Monday, August 06, 2007

All the World's a Stage

Forget all those buttons you gotta push, the hardest part about working a TV news camera is knowing where to put it. Take this shot of a Vegas attorney glowering at a few volumes of his law library. A staple of any law office, those heavy books in the foreground instantly contextualize the interviewee: He is so obviously a lawyer; albeit one with a slight case of indigestion. Thus, the photog responsible should be commended for so properly framing his subject ... unless of course said shooter stacked the books himself - in which this case, he did. It may not seem like a big deal to you watching at home, but to those of us with tripod blisters, it represents a fundamental debate over what we're out there doing with our cameras in the first place. Don't believe me? Check out the four pages of piss and conjecture this rather pedestrian shot is generating at on-line watering holes. But you'd better pack a lunch, some of those photogs are long-winded...

You didn't read the whole thread, did you? That's cool, even I skimmed over parts of it.
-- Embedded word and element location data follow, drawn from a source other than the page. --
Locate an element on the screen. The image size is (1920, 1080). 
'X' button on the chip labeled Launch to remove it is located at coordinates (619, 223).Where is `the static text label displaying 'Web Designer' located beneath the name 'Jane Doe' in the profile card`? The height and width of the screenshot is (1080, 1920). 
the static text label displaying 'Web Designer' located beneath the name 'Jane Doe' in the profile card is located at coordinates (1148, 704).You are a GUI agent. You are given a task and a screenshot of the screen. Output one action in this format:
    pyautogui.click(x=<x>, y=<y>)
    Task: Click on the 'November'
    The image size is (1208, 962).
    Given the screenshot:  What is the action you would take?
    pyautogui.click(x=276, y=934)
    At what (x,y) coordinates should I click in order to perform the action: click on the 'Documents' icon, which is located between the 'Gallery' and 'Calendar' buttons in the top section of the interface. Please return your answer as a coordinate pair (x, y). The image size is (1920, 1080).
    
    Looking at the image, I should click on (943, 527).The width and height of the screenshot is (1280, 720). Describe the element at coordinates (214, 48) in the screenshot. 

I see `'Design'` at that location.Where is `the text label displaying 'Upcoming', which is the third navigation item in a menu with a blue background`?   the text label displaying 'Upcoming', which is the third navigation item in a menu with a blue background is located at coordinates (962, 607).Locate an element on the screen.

The core of the argument is: What some cameramanthropologists consider harmless room rearranging, others call shameless 'staging' - a taboo practice among those committed to shooting the truth. But then again, what is truth? Is it a homeless shelter director swathed in perfect three point-lighting? Is it a stroke victim hobbling alongside some nodding reporter in a backyard rose garden? Is it a swim team coach hamming it up with a wireless microphone attached to the whistle around his neck? I ask these questions because it is easier than answering them. All three scenarios are variations on the kind of themes I've been shooting for going on eighteen years. In that time I've committed every kind of cinematic excess there is, until I whittled it all down to minimalistic schtick.

Of course you have to strip down your production techniques when you roll through the door alone. How else ya gonna squeeze through the threshhold? Most days I travel light and fast, with just enough tools to capture reality with flare, not stage an off-Broadway re-imagining of CATS. Sure, I'll kill the overhead lights, tweak your blinds and ask you not to squint, but I'm not about to fudge up your feng shui. That's for those Dateline crews - the ones who spend whole afternoons replacing the detritus of someone's hovel until the setting glistens with their trademark sheen. I'd much rather contort my lens and self around the existing clutter, find the best way to showcase the true environs of whatever talking head I'm pretending to listen to. That's not to say I've never shifted a knick-kack or two. Was a time I insisted on shooting every interview at a crazy Batman angle with purple light shooting through whatever office plany I could round up, but we all go through phases, right?

Don't bother answering. Just know that we TV news photogs put an alarming amount of thought into the images we serve up every night, both those we garnish and those we don't. Now if you'll excuse me, I goota go rustle up a giant thermometer and the backseat of an abandoned Buick. What, like you've never done it?

1 comment:

Anonymous said...

Then why did you ask me to wear a dress for that story about gas prices?